GPU does not clock down after test load #621

Bengt · 2019-09-02T11:38:53Z

I ran the test from issue #519 on my Vega 64 (gfx900, Vega 10) under Ubuntu 18.04.3 LTS. Afterwards, the card stays in PState 3 (4 LEDs of GPUTach on and there is some coil whine). The issue is somewhat transient, as the pp_dpm_sclk reports PState 0 sometimes. The GPU should does not clock down like with exiting any other load.

Procedure to reproduce:

docker run -it --network=host --device=/dev/kfd --device=/dev/dri --group-add video --cap-add=SYS_PTRACE --security-opt seccomp=unconfined -v $HOME/dockerx:/dockerx rocm/tensorflow:rocm2.7-tf1.14-dev
python3 -m pip install scikit-image numpy keras efficientnet pytest
wget https://upload.wikimedia.org/wikipedia/commons/f/fe/Giant_Panda_in_Beijing_Zoo_1.JPG
wget https://gist.githubusercontent.com/Bengt/308c7d05dc755f1bfe0aeda9220e4eed/raw//test_efficientnet_gfx803.py
HIP_VISIBLE_DEVICES=0 python3 -m pytest -s test_efficientnet_gfx803.py
while true; do cat /sys/class/drm/card0/device/pp_dpm_sclk; sleep 1; clear; done

Output:

0: 852Mhz 
1: 991Mhz 
2: 1084Mhz 
3: 1138Mhz *
4: 1200Mhz 
5: 1401Mhz 
6: 1536Mhz 
7: 1630Mhz

Shutting down to container does not help:

$ exit
$ while true; do cat /sys/class/drm/card0/device/pp_dpm_sclk; sleep 1; clear; done
0: 852Mhz 
1: 991Mhz 
2: 1084Mhz 
3: 1138Mhz *
4: 1200Mhz 
5: 1401Mhz 
6: 1536Mhz 
7: 1630Mhz

Starting and ending a 3D-load does not help:

$ glxgears
<Ctrl+C>
$ while true; do cat /sys/class/drm/card0/device/pp_dpm_sclk; sleep 1; clear; done
0: 852Mhz 
1: 991Mhz 
2: 1084Mhz 
3: 1138Mhz *
4: 1200Mhz 
5: 1401Mhz 
6: 1536Mhz 
7: 1630Mhz

Only a reboot fixes the issue for me:

$ sudo reboot
$ while true; do cat /sys/class/drm/card0/device/pp_dpm_sclk; sleep 1; clear; done
0: 852Mhz *
1: 991Mhz 
2: 1084Mhz 
3: 1138Mhz 
4: 1200Mhz 
5: 1401Mhz 
6: 1536Mhz 
7: 1630Mhz

The text was updated successfully, but these errors were encountered:

Bengt · 2019-09-02T11:58:17Z

The workload mentioned in #432 triggers the same behavior.

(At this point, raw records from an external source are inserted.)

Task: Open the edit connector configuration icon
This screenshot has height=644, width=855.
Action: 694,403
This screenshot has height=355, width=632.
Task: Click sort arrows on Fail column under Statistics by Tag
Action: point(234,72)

sunway513 · 2019-09-03T17:28:09Z

Hi @Bengt , can you provide the log after setting the following:
/opt/rocm/bin/rocm-smi --setperf high

Bengt · 2019-09-03T18:01:27Z

Hi @sunway513,

running /opt/rocm/bin/rocm-smi --setperf high turns on all the GPUTach LEDs of all installed GPUs. The log agrees:

0: 852Mhz 
1: 991Mhz 
2: 1084Mhz 
3: 1138Mhz
4: 1200Mhz 
5: 1401Mhz 
6: 1536Mhz 
7: 1630Mhz *

During the test run, the last LED of the Fury X turns off, indicating clocking down to pstate 6 (1018 MHz vs. 1050 MHz in pstate 7). During the test run of the Vega 64, none of the LEDs turn off, so I suspect the clock management does not hit a thermal or power limit. After the run, the Vega 64 stays in pstate 7 and produces horrible coil whine. Executing /opt/rocm/bin/rocm-smi --setperf low makes the GPU turn off all but one LED, indicating pstate 0. However, that makes the fan ramp up to 48.63% and never come down again. Even after idling a few minutes at about 31°C. After a reboot, everything is back to normal again.

Regards,
Bengt

sunway513 · 2019-09-03T18:27:06Z

Hi @Bengt , can you try to force the perf level to be "auto"?
FYI, you can also control the fan speed using rocm-smi, you can refer to the doc below:
https://github.com/RadeonOpenCompute/ROC-smi

Bengt · 2019-09-03T19:01:22Z

With the performance level forced to auto, at times all LED turn on during the workload and the fan ramps up a bit. Afterwards the GPU gets stuck in pstate 3 (four LEDs), like before. Running /opt/rocm/bin/rocm-smi --setperf auto again afterwards does not help with clocking down.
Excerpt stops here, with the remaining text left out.